In this sentence, "with" does not mean "because of" or "as a result of." Let me rephrase the sentence so you can easily understand the meaning.
...and it must require skill and present an achievable challenge.
The goal of the activity must also be to succeed.
The "with" in this sentence just means "the goal being success" is an additional requirement of the activity. In other words, if you want to experience flow, the goal of the activity must be to succeed. For example, you cannot succeed if the activity is singing in the shower. There is no way to measure success in that instance. But you CAN succeed if the activity is performing a song for an audience. There will be positive or negative feedback, and if the audience enjoys your performance, then you succeeded.
So to make it very simple, the full meaning of the quote you provided is this.

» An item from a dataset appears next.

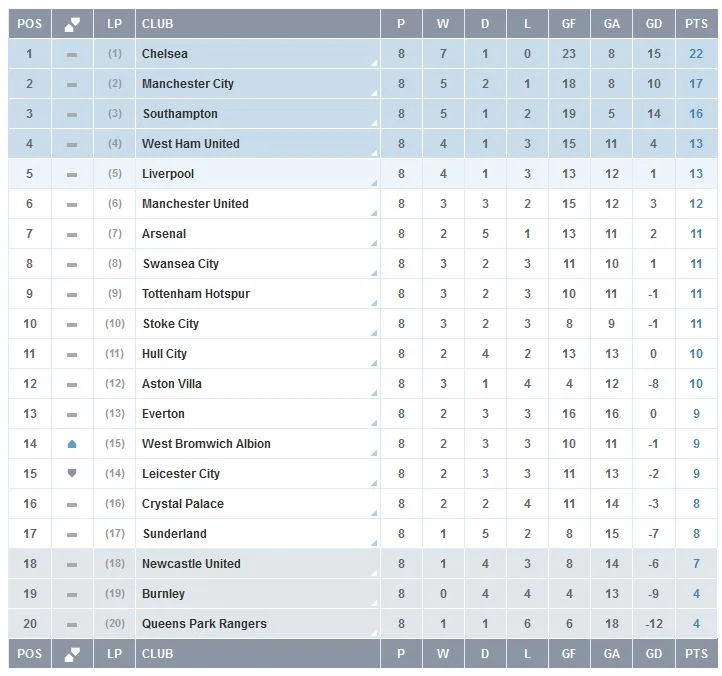Click Chelsea's 22 points value

pyautogui.click(x=696, y=54)
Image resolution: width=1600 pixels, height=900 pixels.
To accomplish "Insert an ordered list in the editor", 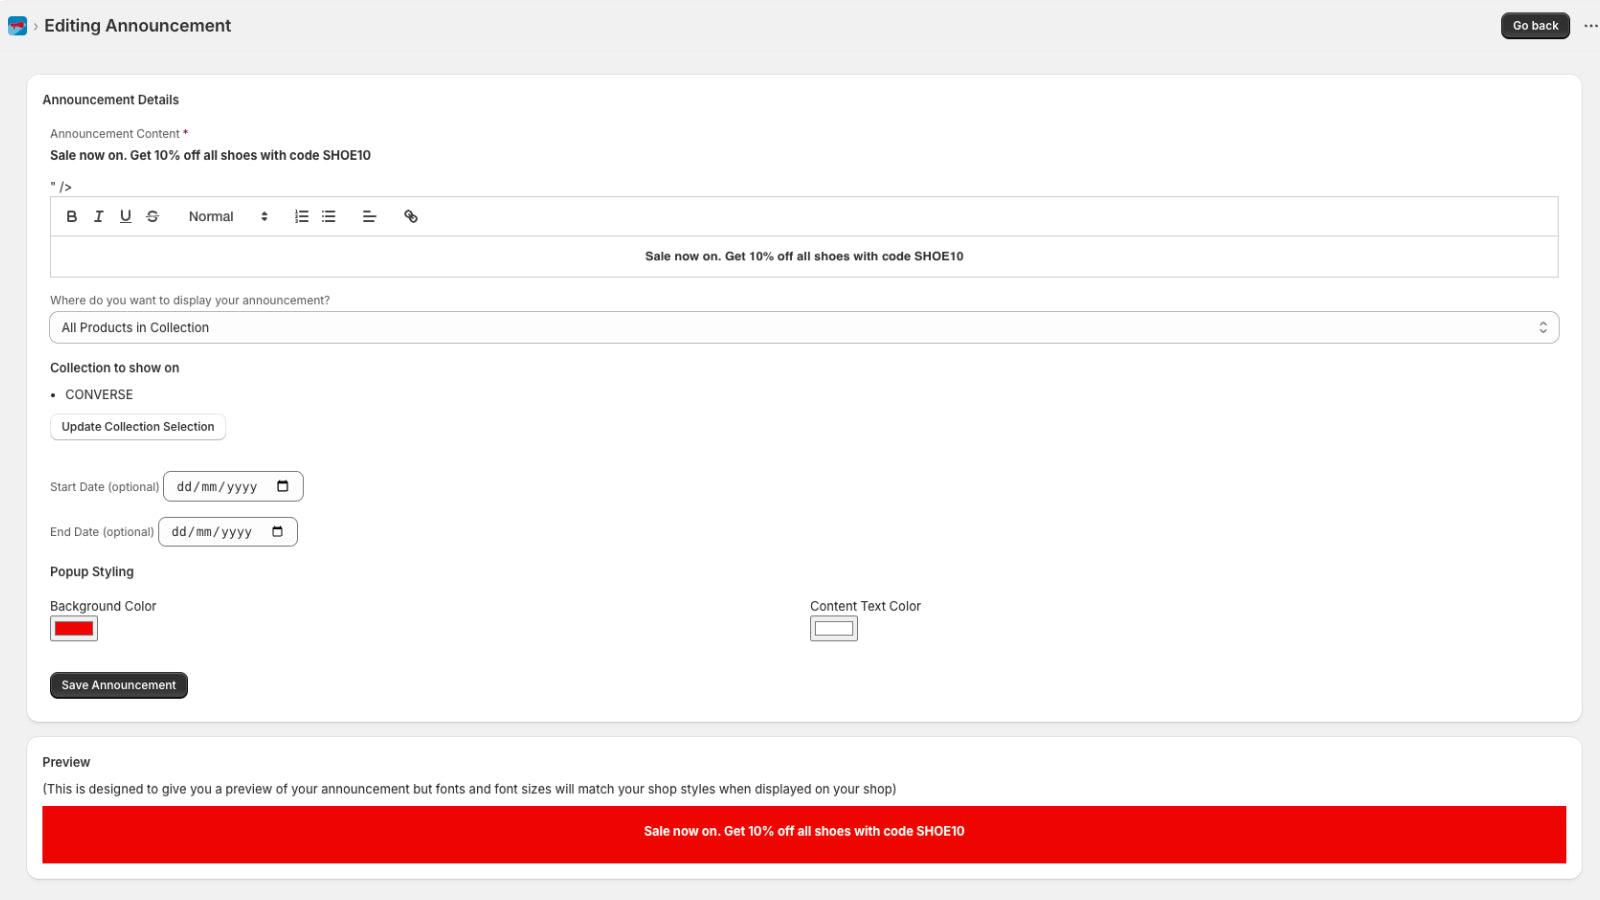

If you want to experience flow:
- The activity has to be voluntary and enjoyable
- The activity must require skill
- You must be able to succeed at the activity. It must be possible.
- You must feel like you have control during the activty.
- You must received immediate feedback after the activity.
Other examples using "with the goal"
He went on StackExchange with the goal of improving his English.
She held a lecture on making friends, with the goal being for each participant to make one new friend that day.
I planned an sports day with the goal being to get more kids interested in playing sports.
She made an account on OkCupid with the goal of finding a boyfriend.